Probably all fanciers have heard of One Spot to treat lice, mites and worms in our bird’s and it’s chemical ingredient Ivermectin. Here's a little background on the origin of Ivermectin I found whilst I was researching it because of its recent popularity in the media and scientific press as a preventative anti-viral and treatment for covid 19 in humans. Evidence has been put forward from trials from numerous countries which has now been taken up by Oxford university in the form of a meta-analysis which means in layman’s terms they take all the trials already completed and compare them to see if it proves overall viability of the drug for this particular purpose, so time will tell!
We already know that Ivermectin has been in use for both human and animal use since the late 70s after being discovered by William Campbell a graduate from Trinity college Dublin who became a biologist and parasitologist later winning a Nobel prize in 2015 for his work in discovering Ivermectin which improved billions of lives. So you say that’s all fine and dandy but what about our pigeons? Well I’ll be honest with you there’s a lot of ifs and buts and this is just me thinking outside the box but what if it is proven to be an effective anti-viral for humans and we should find out that soon and plus we already know it’s safe for our bird’s! Here’s the point I’m making I would say that we, the pigeon fraternity are in need of an anti-viral drug for preventing or treating the many viruses that make up young bird sickness, one thing I think that all fanciers will agree is that some lofts get it some don’t all at different degrees of severity. What if the reason for this is that fanciers are already using an anti-viral drug unbeknown to us that one of the reasons why some do and some don’t at varying degrees is down to fanciers using Ivermectin for mites and worms and the timing of the treatment coincides with the trajectory of the viruses for young bird sickness.
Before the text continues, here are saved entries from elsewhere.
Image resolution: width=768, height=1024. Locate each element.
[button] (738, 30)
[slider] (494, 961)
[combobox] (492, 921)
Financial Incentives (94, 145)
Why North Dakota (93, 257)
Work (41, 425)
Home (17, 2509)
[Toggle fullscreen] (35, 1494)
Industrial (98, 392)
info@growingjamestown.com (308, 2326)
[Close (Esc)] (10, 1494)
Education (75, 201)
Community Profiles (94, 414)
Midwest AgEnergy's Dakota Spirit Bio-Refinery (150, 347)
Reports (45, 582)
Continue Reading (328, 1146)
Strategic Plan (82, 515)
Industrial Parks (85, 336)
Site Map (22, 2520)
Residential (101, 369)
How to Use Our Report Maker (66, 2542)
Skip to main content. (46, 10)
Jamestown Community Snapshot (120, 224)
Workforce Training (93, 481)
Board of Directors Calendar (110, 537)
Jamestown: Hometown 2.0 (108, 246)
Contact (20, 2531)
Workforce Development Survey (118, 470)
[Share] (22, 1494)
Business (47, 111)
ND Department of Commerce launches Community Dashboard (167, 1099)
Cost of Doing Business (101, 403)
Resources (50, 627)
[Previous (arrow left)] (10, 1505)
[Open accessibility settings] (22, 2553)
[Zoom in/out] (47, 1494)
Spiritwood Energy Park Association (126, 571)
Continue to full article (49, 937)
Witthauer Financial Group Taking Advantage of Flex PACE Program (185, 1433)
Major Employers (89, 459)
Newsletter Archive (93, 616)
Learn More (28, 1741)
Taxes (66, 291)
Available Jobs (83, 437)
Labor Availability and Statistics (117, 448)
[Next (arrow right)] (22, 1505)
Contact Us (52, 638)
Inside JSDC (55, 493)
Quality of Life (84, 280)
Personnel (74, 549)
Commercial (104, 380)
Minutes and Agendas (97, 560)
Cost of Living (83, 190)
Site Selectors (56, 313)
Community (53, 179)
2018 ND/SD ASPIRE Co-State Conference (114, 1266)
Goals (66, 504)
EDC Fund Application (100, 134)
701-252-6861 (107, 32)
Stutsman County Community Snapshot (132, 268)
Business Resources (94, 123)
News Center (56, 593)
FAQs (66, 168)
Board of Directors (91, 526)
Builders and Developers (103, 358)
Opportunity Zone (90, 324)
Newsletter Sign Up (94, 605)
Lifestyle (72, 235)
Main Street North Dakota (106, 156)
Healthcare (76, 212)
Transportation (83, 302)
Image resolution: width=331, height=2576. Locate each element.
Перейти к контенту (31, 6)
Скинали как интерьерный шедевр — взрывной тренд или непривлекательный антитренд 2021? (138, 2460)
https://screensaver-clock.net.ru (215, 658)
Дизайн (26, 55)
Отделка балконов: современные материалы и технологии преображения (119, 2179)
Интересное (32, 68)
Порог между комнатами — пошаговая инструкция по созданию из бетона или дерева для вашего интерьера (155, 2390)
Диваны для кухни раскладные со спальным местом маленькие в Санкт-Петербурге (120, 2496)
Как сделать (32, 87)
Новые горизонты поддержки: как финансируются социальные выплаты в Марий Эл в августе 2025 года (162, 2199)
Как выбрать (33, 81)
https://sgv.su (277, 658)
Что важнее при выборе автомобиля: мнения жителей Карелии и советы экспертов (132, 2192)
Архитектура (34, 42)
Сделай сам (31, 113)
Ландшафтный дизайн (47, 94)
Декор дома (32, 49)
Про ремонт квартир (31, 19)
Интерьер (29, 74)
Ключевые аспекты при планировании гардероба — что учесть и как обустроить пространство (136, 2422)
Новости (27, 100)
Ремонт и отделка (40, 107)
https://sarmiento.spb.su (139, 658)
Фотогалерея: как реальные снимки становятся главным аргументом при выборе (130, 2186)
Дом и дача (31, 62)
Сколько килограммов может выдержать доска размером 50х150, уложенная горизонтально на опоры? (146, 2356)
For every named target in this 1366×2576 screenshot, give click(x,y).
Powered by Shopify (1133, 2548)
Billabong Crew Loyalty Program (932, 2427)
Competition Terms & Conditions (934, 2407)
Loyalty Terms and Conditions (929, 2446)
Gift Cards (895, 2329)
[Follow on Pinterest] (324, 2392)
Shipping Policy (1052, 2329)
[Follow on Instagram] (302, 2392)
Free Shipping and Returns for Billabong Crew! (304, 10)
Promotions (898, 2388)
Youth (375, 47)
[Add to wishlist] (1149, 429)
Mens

As I say I have no evidence to prove this but it would be interesting to see if this was the case as it would then give a reason for the varying levels and why some fanciers get it and some don’t! Of course this is just a thought but may stimulate debate which leads to something positive to address this awful situation with our pigeons.
Please note: I am not a medical professional or a veterinarian so please discuss any changes with your health professional before your implement any changes on yourself.
I am though passionate about racing pigeons and have been all my life and endeavor to share my knowledge with like minded others. It is totally your choice should you wish to implement any of my findings.